[Collected data]
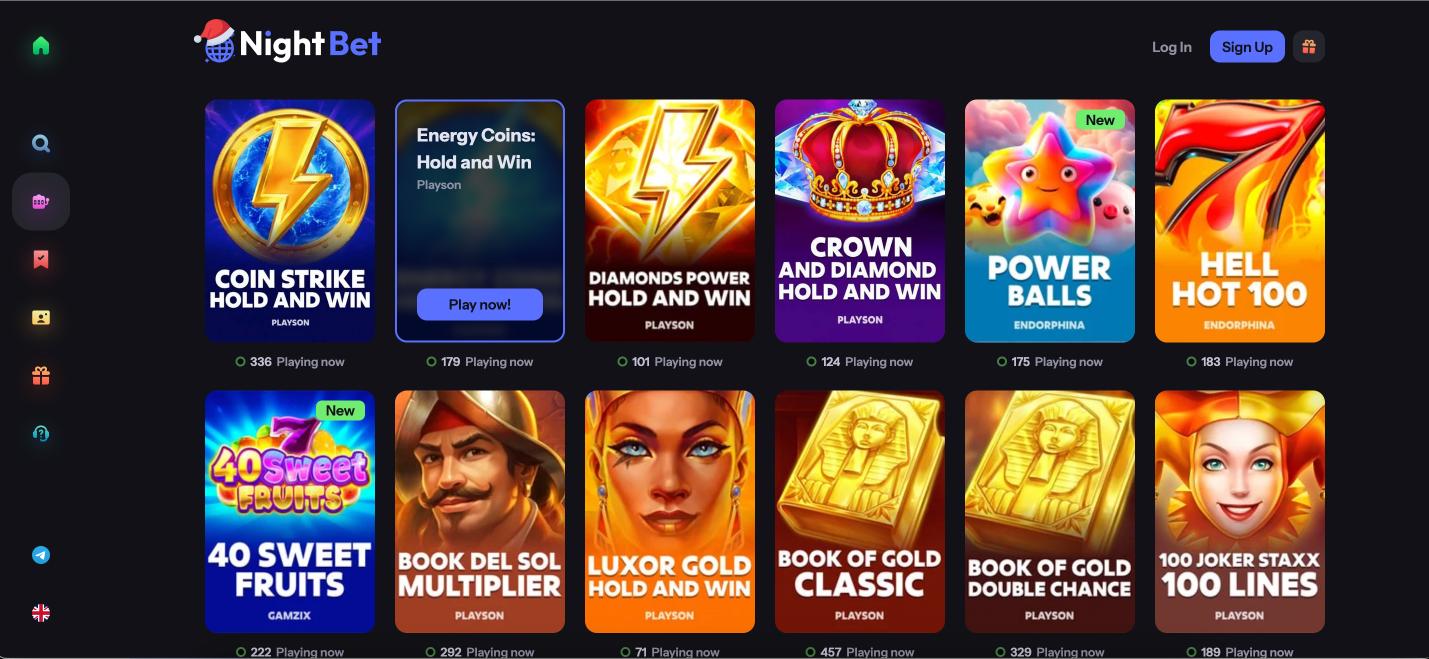Click Play now! on Energy Coins

click(x=480, y=305)
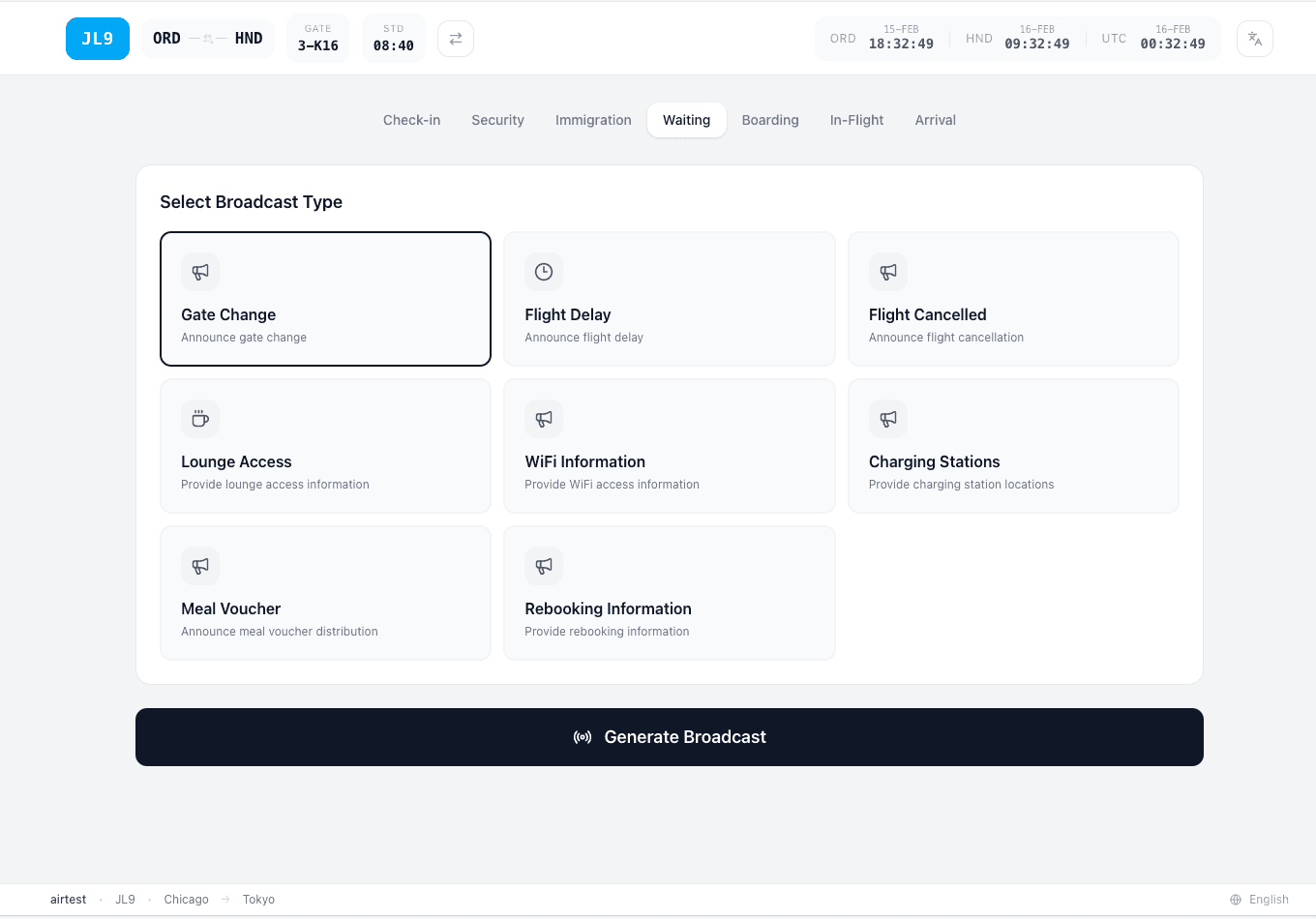Click the globe icon next to English

(x=1235, y=899)
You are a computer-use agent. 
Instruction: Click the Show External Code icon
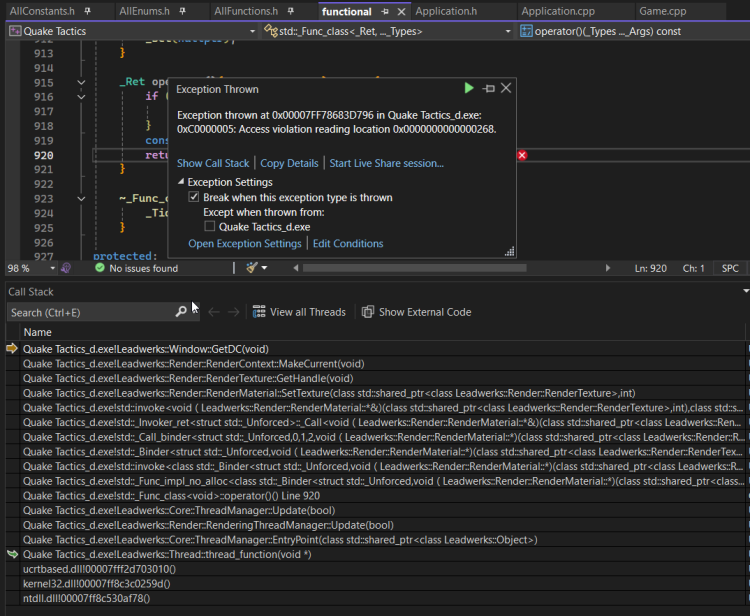tap(368, 312)
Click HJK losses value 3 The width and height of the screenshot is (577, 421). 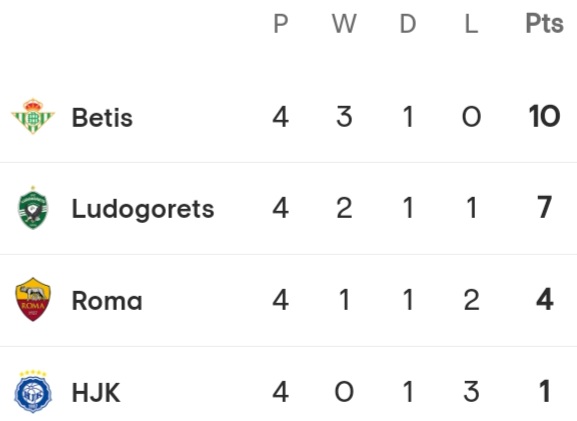tap(471, 391)
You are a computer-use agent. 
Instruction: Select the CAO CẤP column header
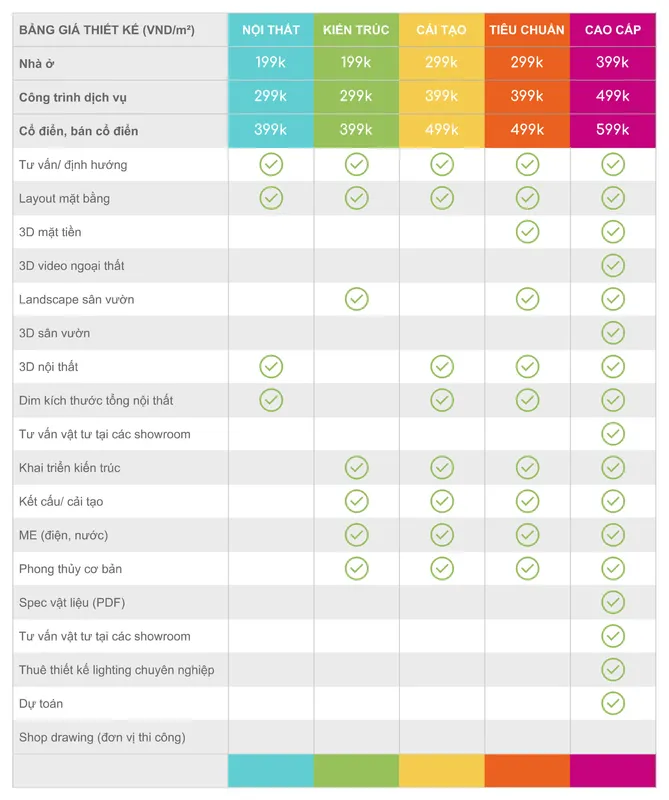(x=613, y=30)
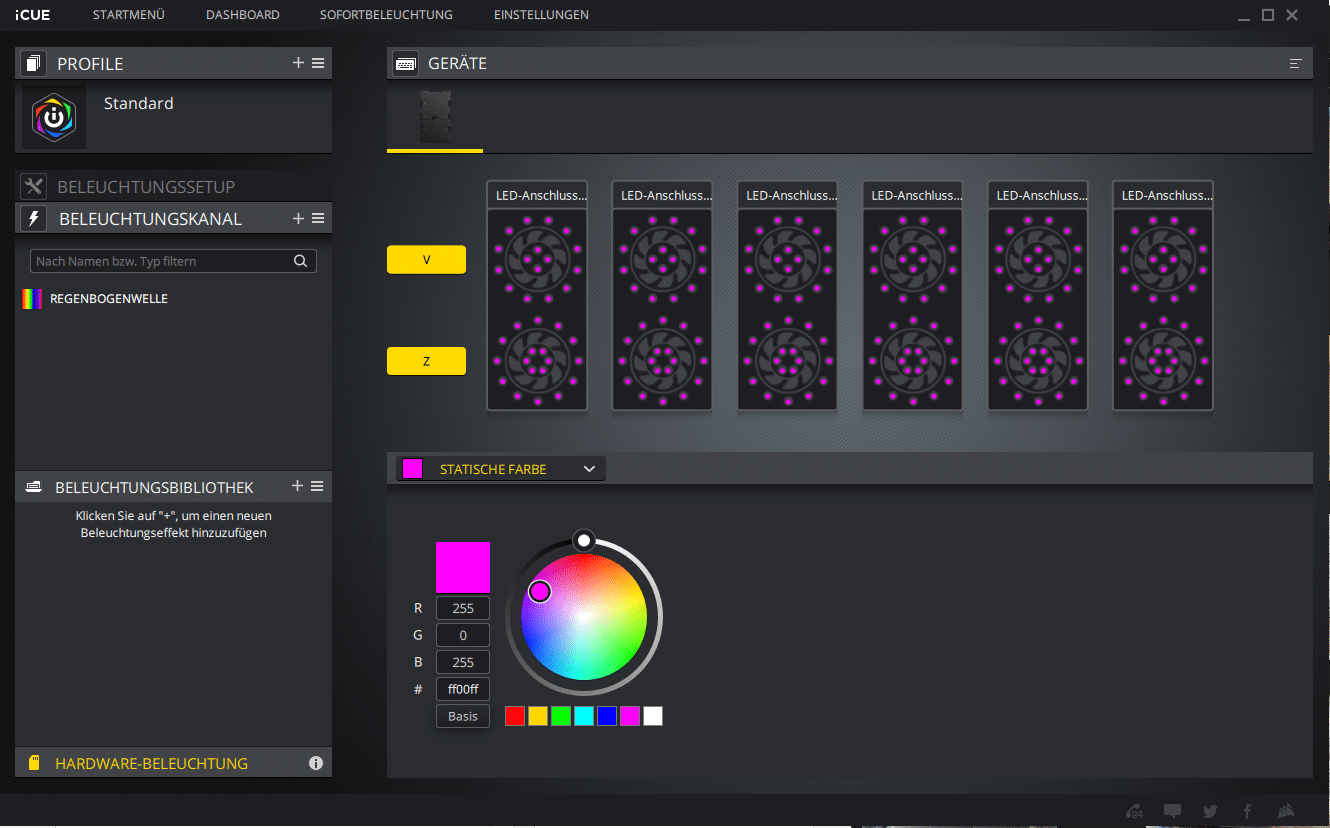The image size is (1330, 828).
Task: Click the Twitter icon in bottom bar
Action: (1210, 811)
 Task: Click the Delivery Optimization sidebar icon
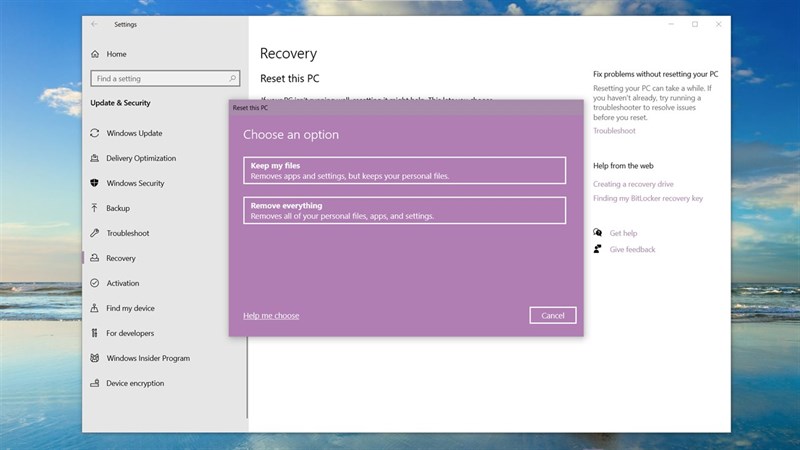[95, 158]
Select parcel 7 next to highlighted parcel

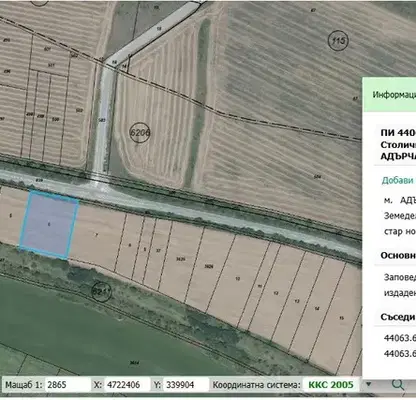tap(97, 235)
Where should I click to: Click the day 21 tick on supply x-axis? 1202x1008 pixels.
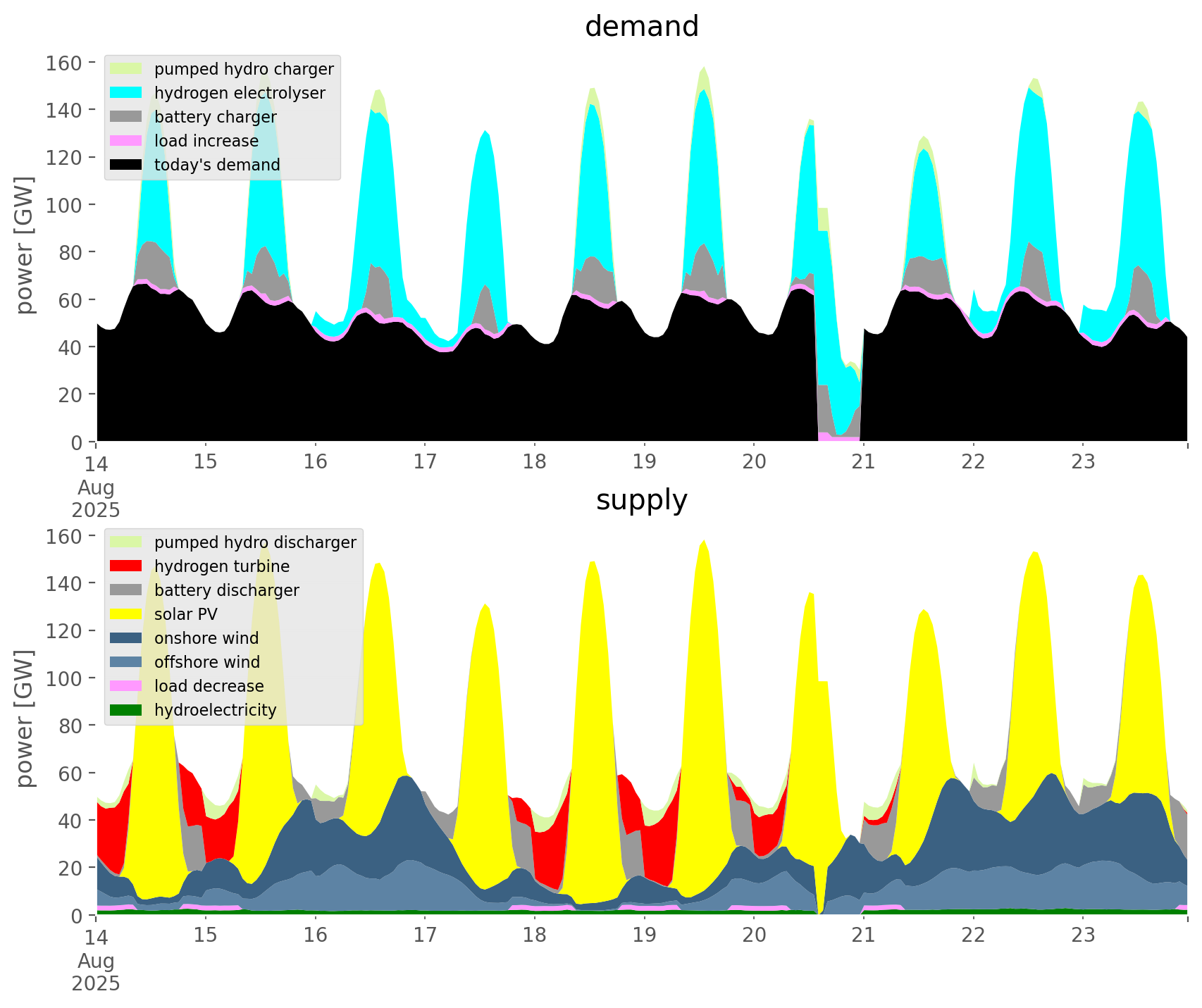click(x=863, y=935)
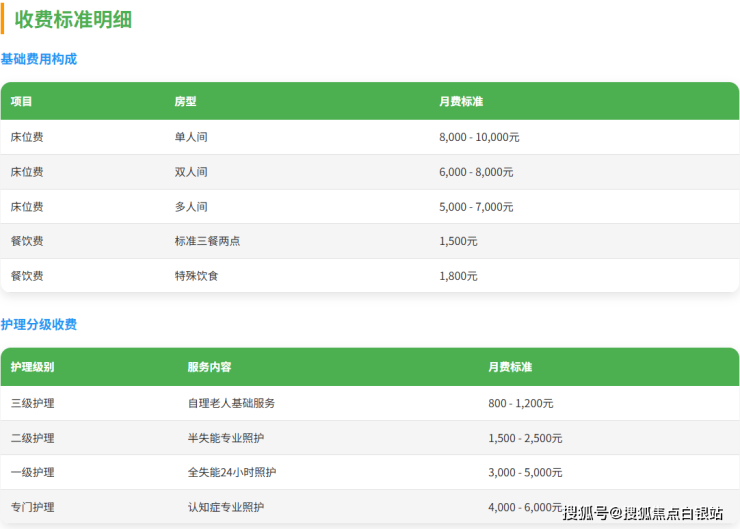Select the 三级护理 care level row
This screenshot has height=529, width=740.
point(33,403)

[What you are asked to do] Copy exactly the lines that begin at the one containing "Where should I" and end at the last line of the records, both included, omitting the pictures.

[Task response]
Where should I click to: Click the day 21 tick on supply x-axis? 1202x1008 pixels.
click(x=863, y=935)
Select the 三级护理 care level row
This screenshot has height=529, width=740.
point(33,403)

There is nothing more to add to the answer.